Start of Data to process

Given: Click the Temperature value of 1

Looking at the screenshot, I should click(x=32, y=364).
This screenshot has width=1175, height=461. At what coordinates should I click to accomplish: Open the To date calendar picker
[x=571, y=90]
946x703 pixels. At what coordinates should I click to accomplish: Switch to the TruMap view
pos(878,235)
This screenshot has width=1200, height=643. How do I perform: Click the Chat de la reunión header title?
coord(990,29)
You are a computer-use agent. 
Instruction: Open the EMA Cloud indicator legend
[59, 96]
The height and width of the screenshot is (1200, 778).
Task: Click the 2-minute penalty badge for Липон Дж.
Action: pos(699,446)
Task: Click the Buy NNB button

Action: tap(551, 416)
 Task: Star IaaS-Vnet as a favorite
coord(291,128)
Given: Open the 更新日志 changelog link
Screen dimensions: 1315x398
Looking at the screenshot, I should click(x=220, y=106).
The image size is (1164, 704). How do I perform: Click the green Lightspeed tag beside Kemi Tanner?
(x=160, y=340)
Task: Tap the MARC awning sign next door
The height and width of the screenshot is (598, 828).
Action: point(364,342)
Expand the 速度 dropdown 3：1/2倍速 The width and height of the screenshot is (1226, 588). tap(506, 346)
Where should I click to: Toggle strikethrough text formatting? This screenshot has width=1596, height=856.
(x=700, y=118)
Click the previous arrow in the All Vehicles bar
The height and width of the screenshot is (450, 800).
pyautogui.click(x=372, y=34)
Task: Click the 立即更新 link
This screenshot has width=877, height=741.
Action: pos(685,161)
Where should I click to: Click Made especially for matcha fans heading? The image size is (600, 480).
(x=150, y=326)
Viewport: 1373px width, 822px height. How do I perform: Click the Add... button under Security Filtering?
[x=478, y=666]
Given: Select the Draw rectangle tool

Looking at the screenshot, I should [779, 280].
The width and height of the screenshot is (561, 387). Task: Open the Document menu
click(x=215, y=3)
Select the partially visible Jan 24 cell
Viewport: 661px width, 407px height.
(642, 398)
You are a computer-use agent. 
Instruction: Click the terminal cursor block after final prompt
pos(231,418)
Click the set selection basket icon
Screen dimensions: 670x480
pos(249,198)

End of Data to process

Work order —
Retype the material exactly.

Your response —
Given: Click the Temperature value of 1

Looking at the screenshot, I should click(x=32, y=364).
This screenshot has width=1175, height=461. At what coordinates should I click to accomplish: Open the To date calendar picker
[x=571, y=90]
946x703 pixels. At what coordinates should I click to accomplish: Switch to the TruMap view
pos(878,235)
This screenshot has width=1200, height=643. How do I perform: Click the Chat de la reunión header title?
coord(990,29)
You are a computer-use agent. 
Instruction: Open the EMA Cloud indicator legend
[59, 96]
The height and width of the screenshot is (1200, 778).
Task: Click the 2-minute penalty badge for Липон Дж.
Action: pos(699,446)
Task: Click the Buy NNB button

Action: tap(551, 416)
 Task: Star IaaS-Vnet as a favorite
coord(291,128)
Given: Open the 更新日志 changelog link
Screen dimensions: 1315x398
Looking at the screenshot, I should click(x=220, y=106).
The image size is (1164, 704). How do I perform: Click the green Lightspeed tag beside Kemi Tanner?
(x=160, y=340)
Task: Tap the MARC awning sign next door
The height and width of the screenshot is (598, 828).
Action: point(364,342)
Expand the 速度 dropdown 3：1/2倍速 The width and height of the screenshot is (1226, 588). tap(506, 346)
Where should I click to: Toggle strikethrough text formatting? This screenshot has width=1596, height=856.
(x=700, y=118)
Click the previous arrow in the All Vehicles bar
The height and width of the screenshot is (450, 800).
pyautogui.click(x=372, y=34)
Task: Click the 立即更新 link
This screenshot has width=877, height=741.
Action: pos(685,161)
Where should I click to: Click Made especially for matcha fans heading? The image size is (600, 480).
(x=150, y=326)
Viewport: 1373px width, 822px height. How do I perform: Click the Add... button under Security Filtering?
[x=478, y=666]
Given: Select the Draw rectangle tool

Looking at the screenshot, I should [779, 280].
The width and height of the screenshot is (561, 387). Task: Open the Document menu
click(x=215, y=3)
Select the partially visible Jan 24 cell
Viewport: 661px width, 407px height.
(642, 398)
You are a computer-use agent. 
Instruction: Click the terminal cursor block after final prompt
pos(231,418)
Click the set selection basket icon
Screen dimensions: 670x480
pos(249,198)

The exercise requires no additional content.